**Input data:**
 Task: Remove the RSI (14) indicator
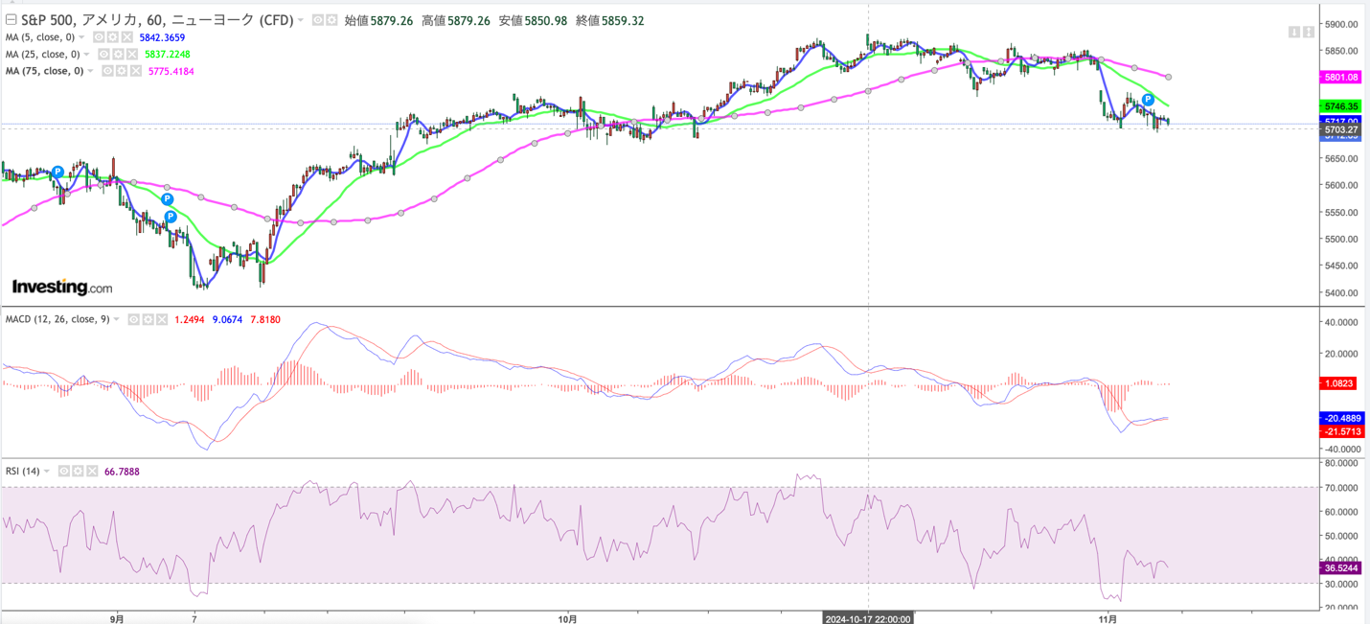92,472
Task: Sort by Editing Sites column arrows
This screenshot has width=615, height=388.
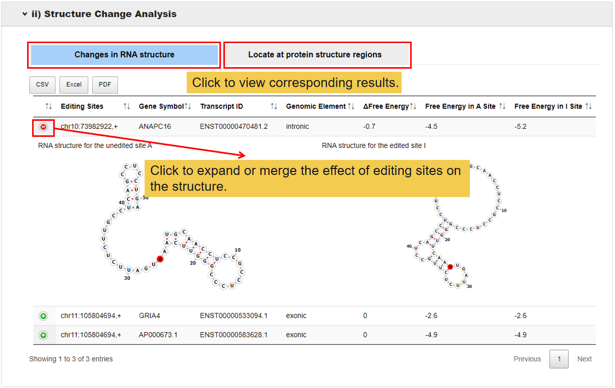Action: pos(127,106)
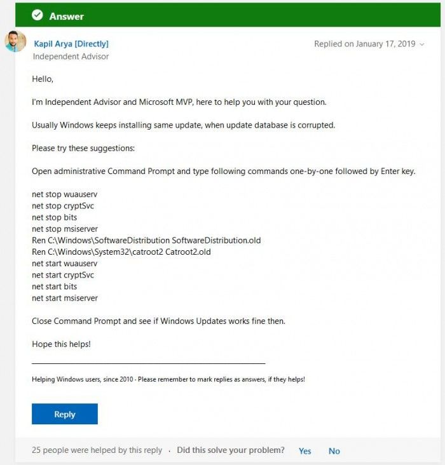Click the "Replied on January 17, 2019" text
This screenshot has width=445, height=465.
364,44
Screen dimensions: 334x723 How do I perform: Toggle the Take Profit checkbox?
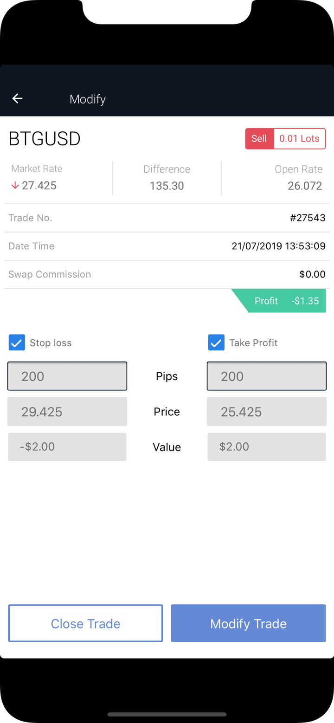coord(216,343)
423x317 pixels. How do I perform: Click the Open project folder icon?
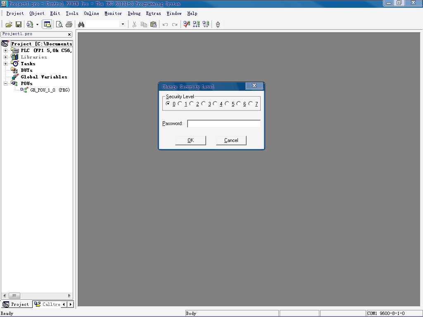point(8,25)
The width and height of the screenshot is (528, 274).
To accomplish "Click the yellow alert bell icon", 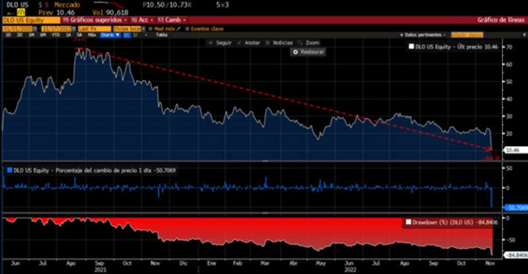I will tap(20, 12).
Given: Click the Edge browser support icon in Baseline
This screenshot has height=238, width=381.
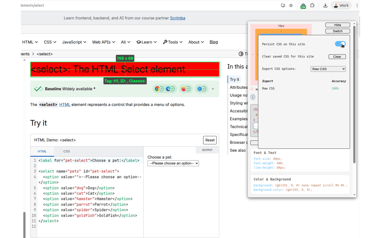Looking at the screenshot, I should click(168, 88).
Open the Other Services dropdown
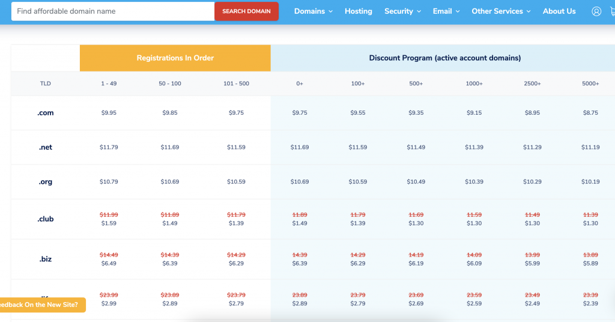 501,11
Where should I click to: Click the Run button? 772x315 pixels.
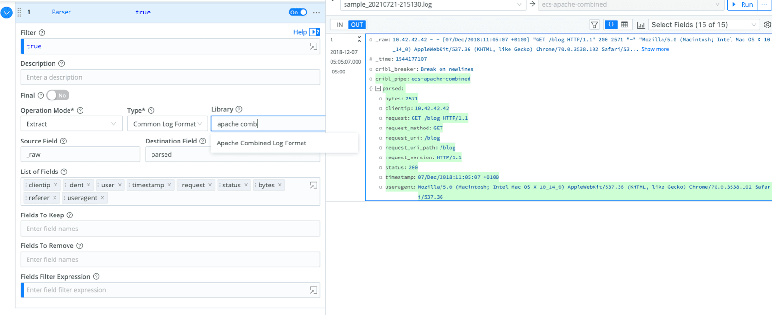click(742, 5)
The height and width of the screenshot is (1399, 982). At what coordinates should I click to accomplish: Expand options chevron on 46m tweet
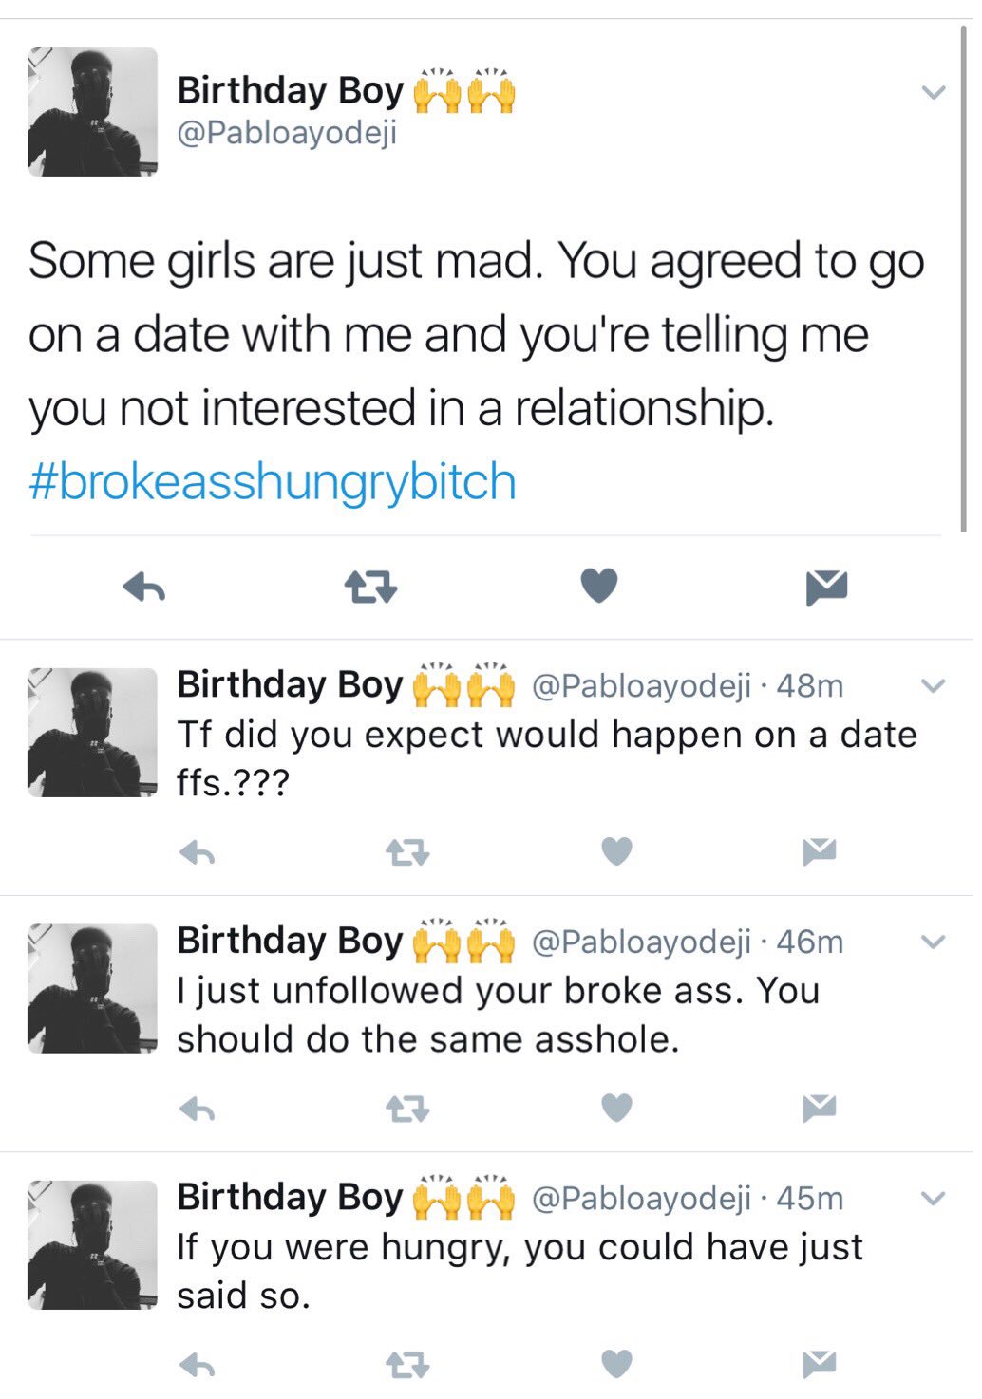pos(935,942)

**Task brief:**
Reproduce, with no pictures, the lines from the one containing "The height and" to the end of the records above, exactly and inclusively.

**Reply:**
The height and width of the screenshot is (1399, 982). At what coordinates should I click to accomplish: Expand options chevron on 46m tweet
pos(935,942)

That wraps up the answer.